Simplify CSP cmdlets by removing references to directive, add flag to opt-in to enforcement

jaobrie · jaobrie · commit 7c97bf9b4e60 · 2024-09-05T16:11:34.000-07:00
diff --git a/sharepoint/sharepoint-ps/sharepoint-online/Add-SPOContentSecurityPolicy.md b/sharepoint/sharepoint-ps/sharepoint-online/Add-SPOContentSecurityPolicy.md
@@ -15,28 +15,27 @@ ms.reviewer:
 
 ## SYNOPSIS
 
-Adds an entry to the **Content Security Policy** configuration.
+Adds a source to the **Content Security Policy** configuration.
 
 ## SYNTAX
 
 ### Default
 
 ```powershell
-Add-SPOContentSecurityPolicy [-Url] <String> [-Directive] <String> 
+Add-SPOContentSecurityPolicy [-Source] <String>
 ```
 
 ## DESCRIPTION
 
-Adds an entry to the **Content Security Policy** configuration. 
-The url in each entry will be added to the corresponding directive during construction of the Content-Security-Policy header.
-In multi-geo environments **Content Security Policy** entries are unique to each geo.
-Entries with a "*" directive will be applied to all directives.
+Adds a source to the **Content Security Policy** configuration. 
+The source will be added to the `script-src` directive during construction of the `Content-Security-Policy` header.
+In multi-geo environments, **Content Security Policy** configuration is unique to each geo.
 
 ## PARAMETERS
 
-### -Url
+### -Source
 
-Url to allow as part of this **Content Security Policy** entry.

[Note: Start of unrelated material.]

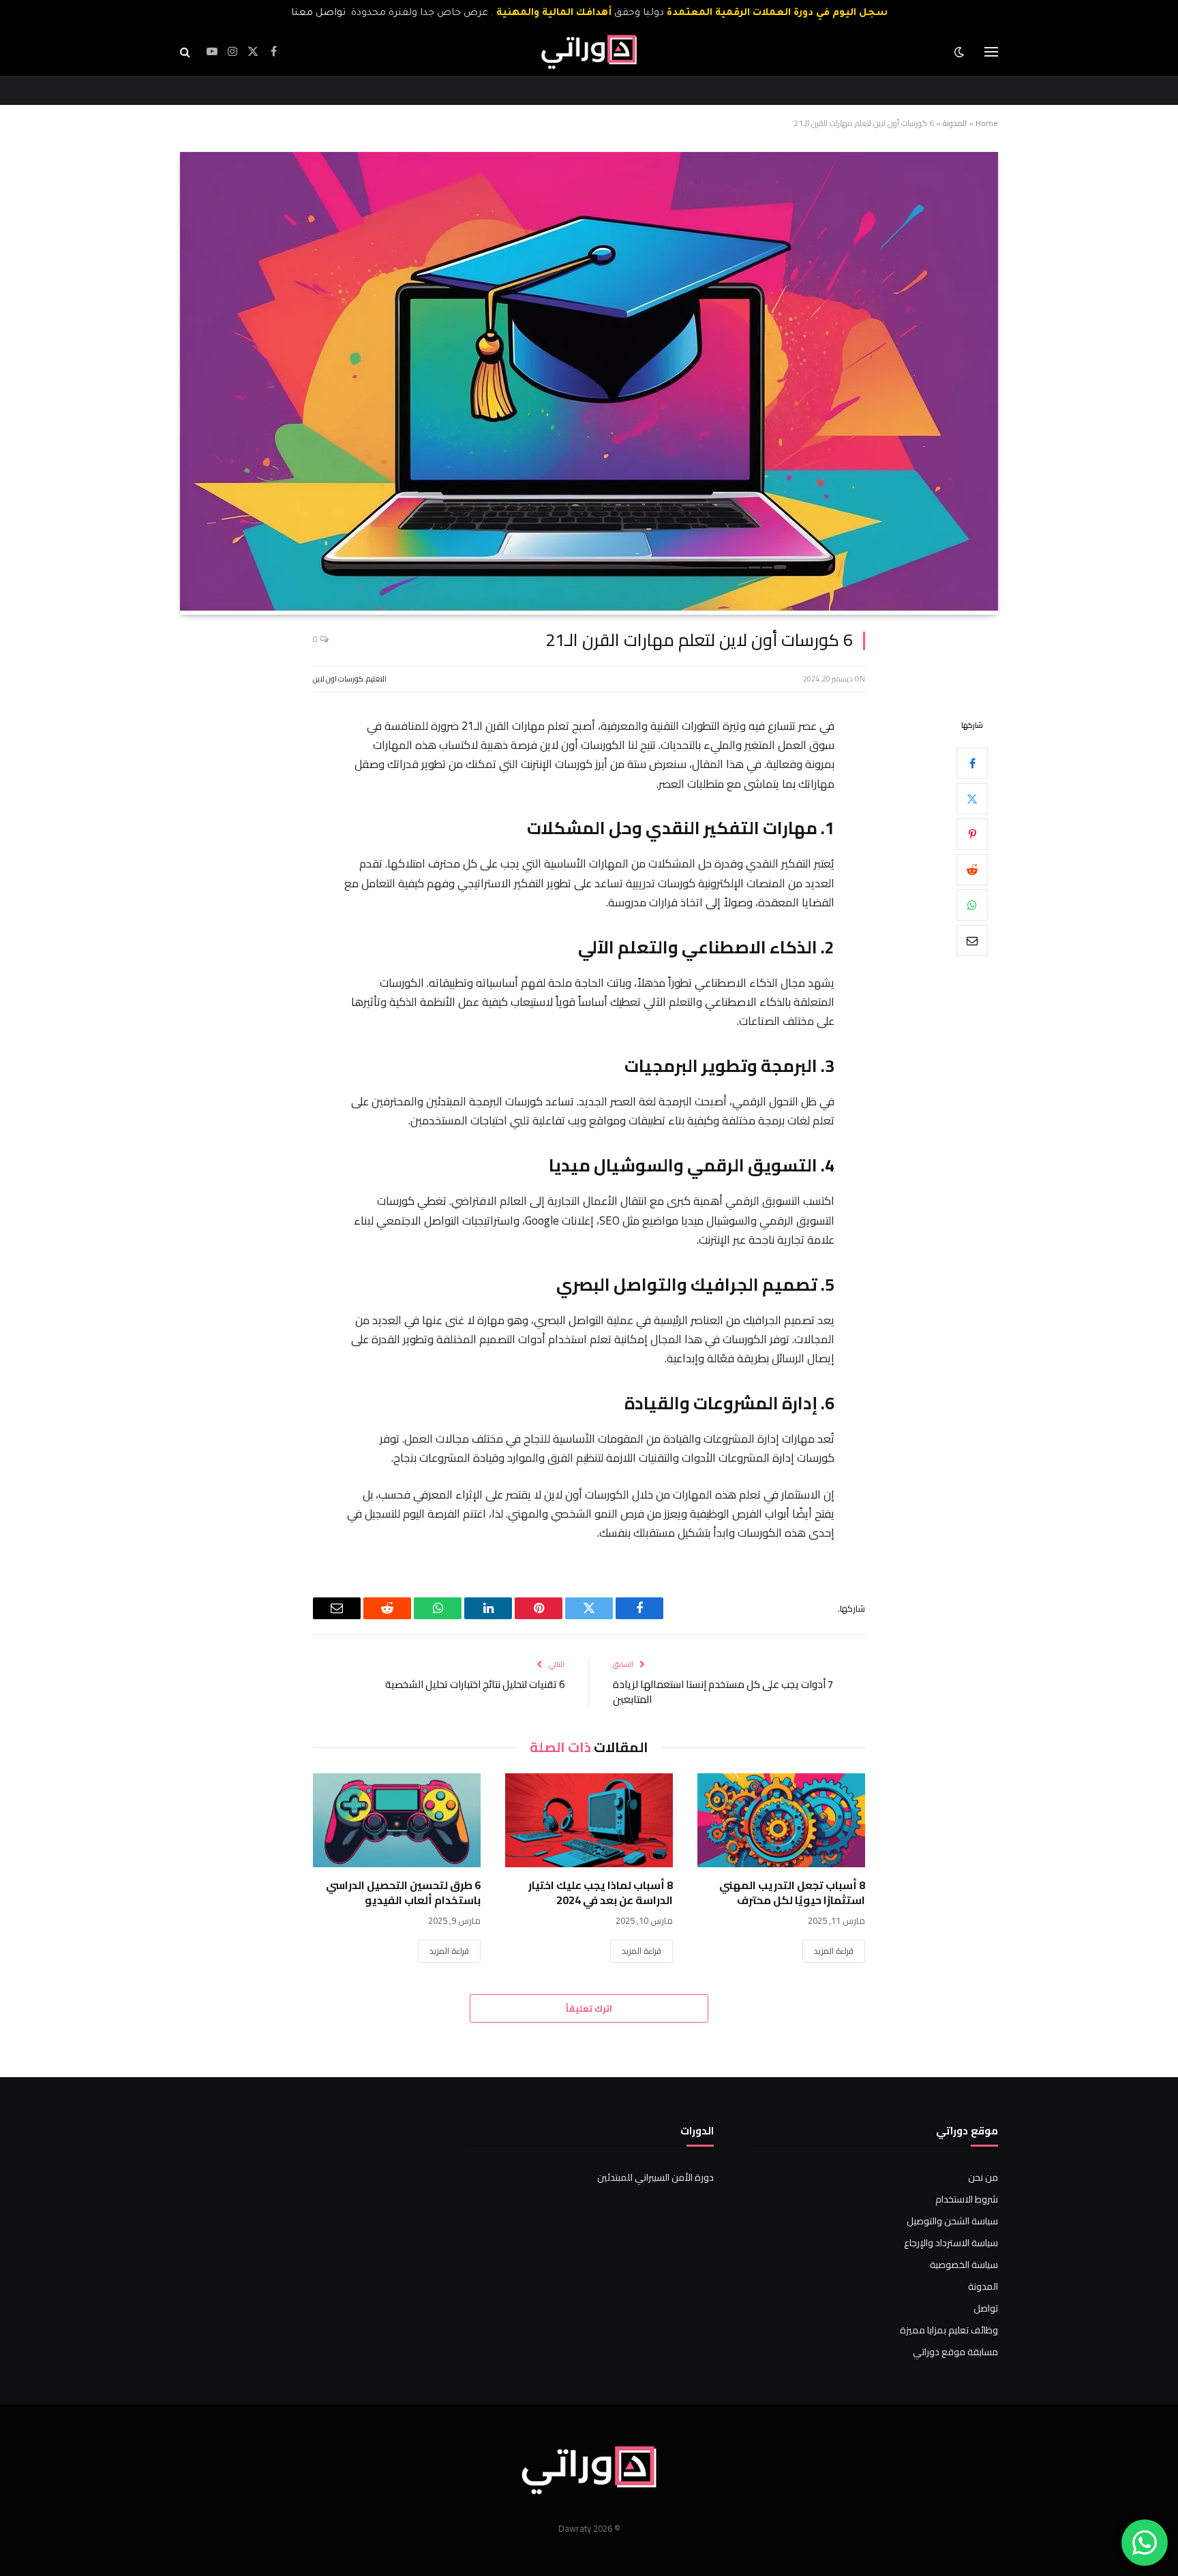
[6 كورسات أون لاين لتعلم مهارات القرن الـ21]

+Source to be added to the **Content Security Policy** configuration.
 
 ```yaml
 Type: String
@@ -45,25 +44,7 @@ Aliases:
 Applicable: SharePoint Online
 
 Required: True
-Position: Named
-Default value: None
-Accept pipeline input: False
-Accept wildcard characters: False
-```
-
-### -Directive
-
-Directive to allow as part of this **Content Security Policy** entry.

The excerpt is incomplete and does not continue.